A month back I posted over a piece from Frans Tuinstra about the difficult problem of enforcing a car loan in China. Now it seems some 'Gweilos' are about to try their hand. Obviously this kind of infrastructural evolution is central to the development of the internal consumer market in China.

Beijing has published its long-awaited rules for car finance companies, removing one of the last barriers for foreign groups to establish institutions in China to lend money to buyers. The regulations, which China had agreed to issue under its accession to the World Trade Organisation, will add further momentum to the saloon market. Sales had grown by about 80 per cent year-on-year in the seven months to July.

General Motors, Volkswagen and Ford have made preparations to start car finance businesses in China and will now be able to apply for licences. Although foreign multinationals have complained about the time taken to release the rules, their publication at the weekend, by the Central Banking Regulatory Commission (CBRC), comes earlier than many had expected. Michael Dunne, of Automotive Resources Asia, a car consultancy, said the release may have been accelerated by government concern about the ability of Chinese banks to manage the rapid growth in credit for cars. Car finance is monopolised by Chinese banks.

● Input data:

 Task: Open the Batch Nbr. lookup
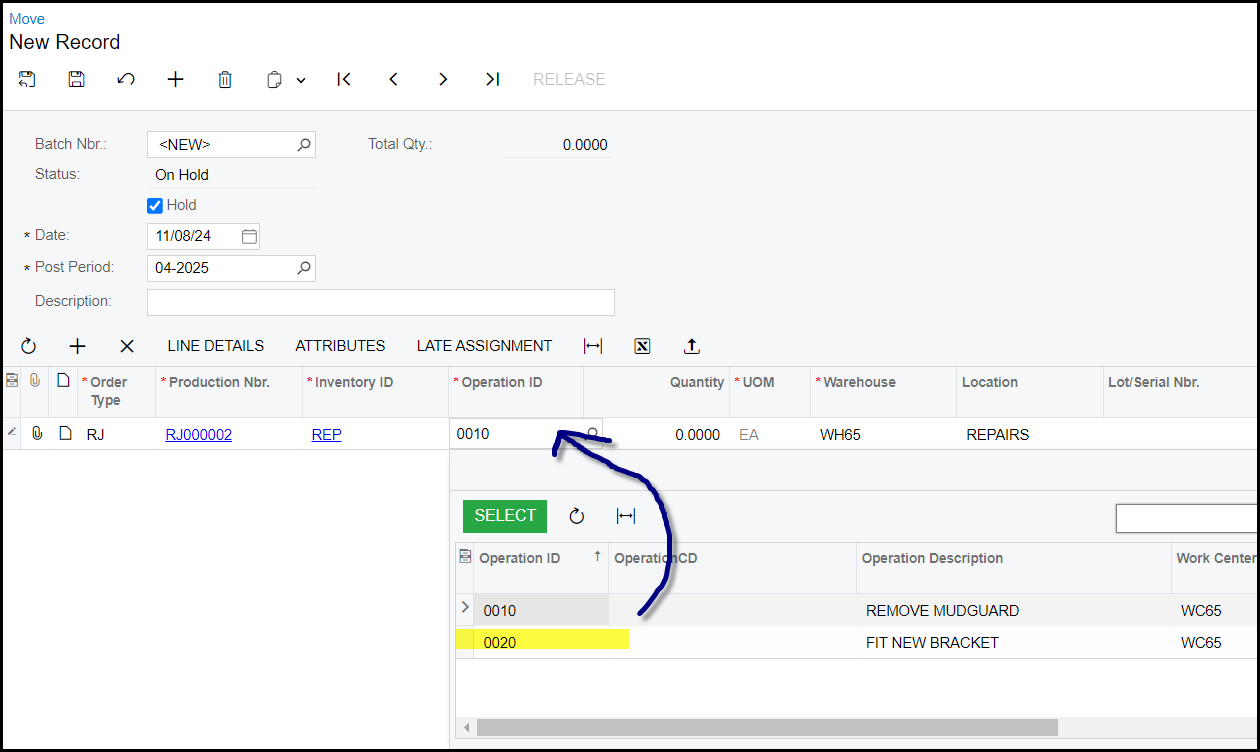pos(304,145)
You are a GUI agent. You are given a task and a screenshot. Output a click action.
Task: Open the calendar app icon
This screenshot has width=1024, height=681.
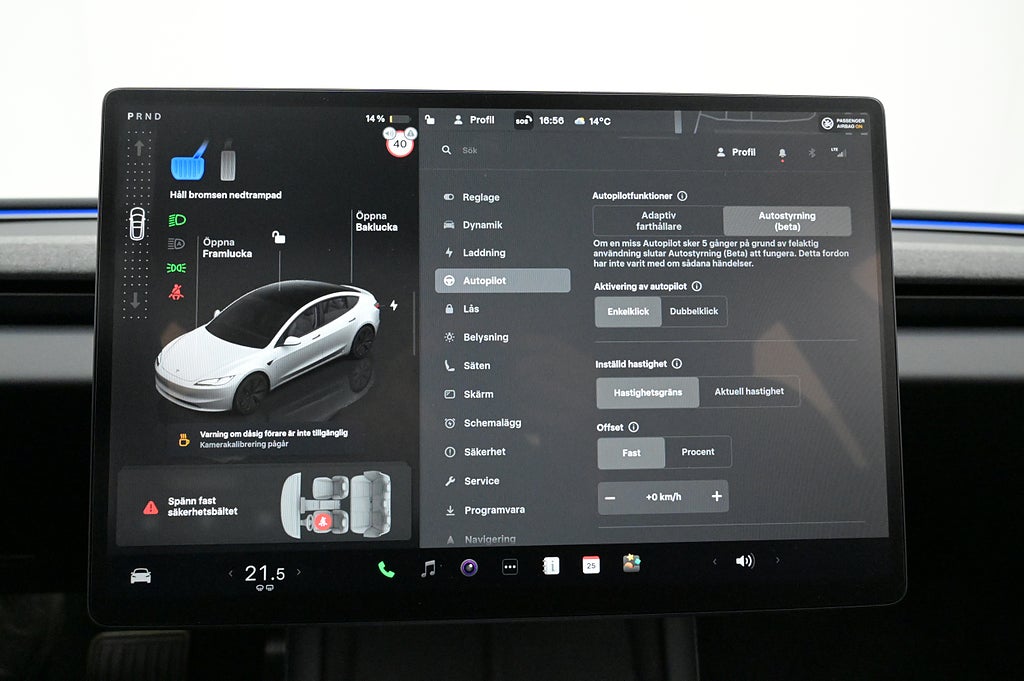pos(591,565)
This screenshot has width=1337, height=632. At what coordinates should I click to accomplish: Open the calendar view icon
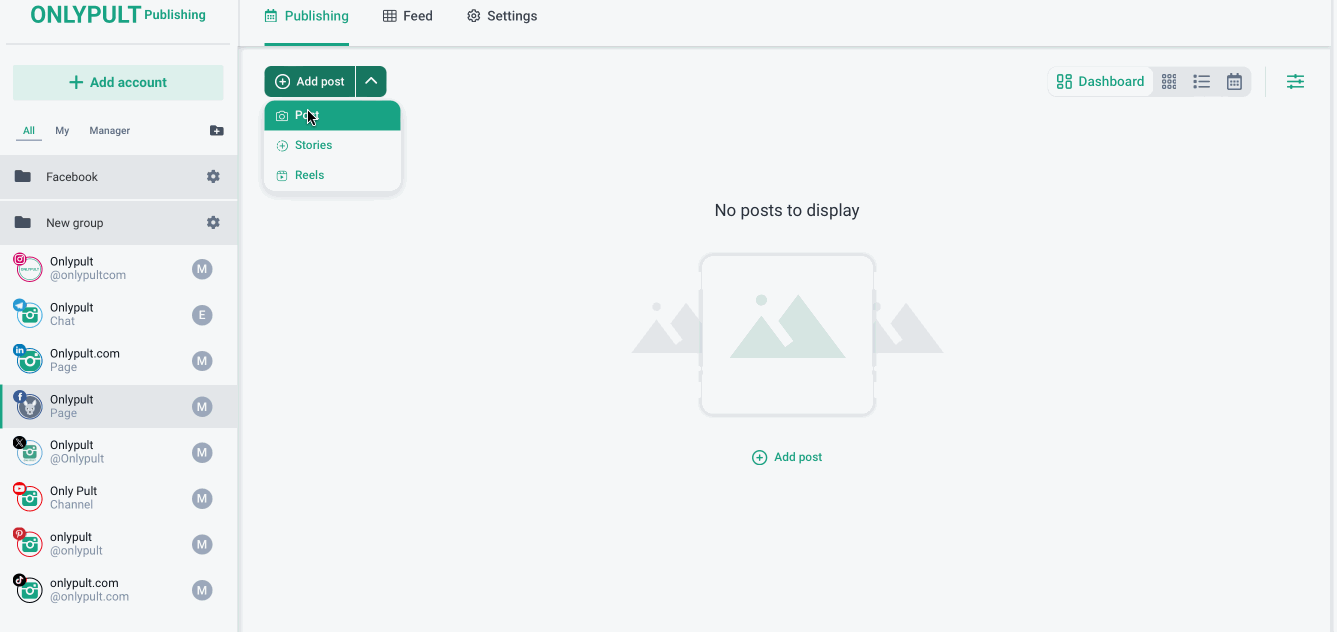[1234, 82]
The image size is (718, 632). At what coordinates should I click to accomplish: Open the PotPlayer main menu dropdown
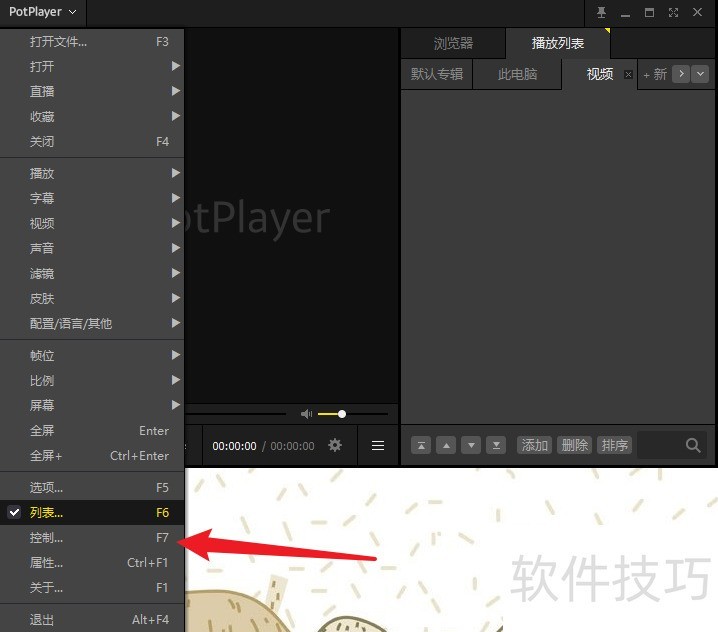pos(43,12)
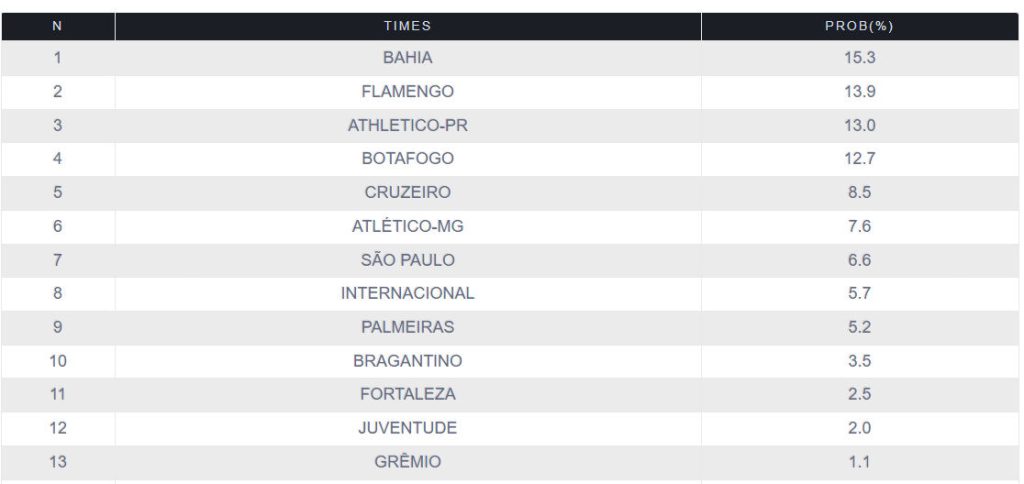Click the N column header

[x=57, y=26]
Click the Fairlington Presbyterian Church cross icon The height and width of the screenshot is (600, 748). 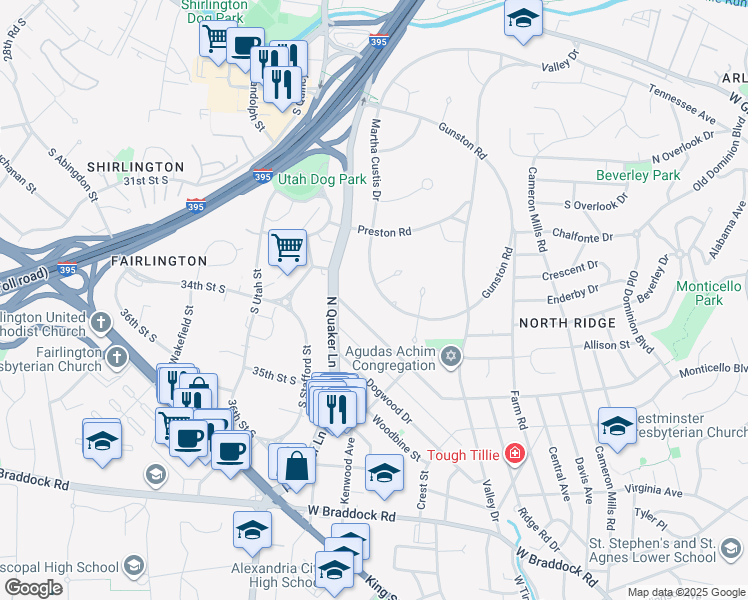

● Exercise prompt: Extend the text on China's new car finance rules, starting after its last sentence. None of the lines are needed here.

● Result of this exercise:
"It may be that they want the more professional approach of foreigners in the market," said Mr Dunne. The volume of car loans increased by 286 times between 1998 and 2002, according to the CBRC, but they still account for only 20 per cent of auto sales, compared with 70 per cent in mature markets. This year, loans have accounted for up to 40 per cent of purchases, according to Mr Dunne, as Chinese banks have sought to increase their exposure to the booming car sector. The tide of new loans has been matched by a large rise in defaults, prompting some Chinese insurers to stop underwriting the banks' car loans.

In a country that has only recently begun gathering information for a national system of credit checks, the banks still know little about the people they are lending money to. Foreign institutions, with this in mind, are likely to be cautious about lending, which could limit the immediate impact on car sales. China's strict controls on interest rates also make it difficult to develop the business rapidly. The regulations issued by the CBRC will allow only large local and foreign businesses to enter auto financing, as they include a requirement for any new entrant to have at least Rmb4bn (?417m) in assets. The finance company itself will have to have paid-in capital of Rmb500m.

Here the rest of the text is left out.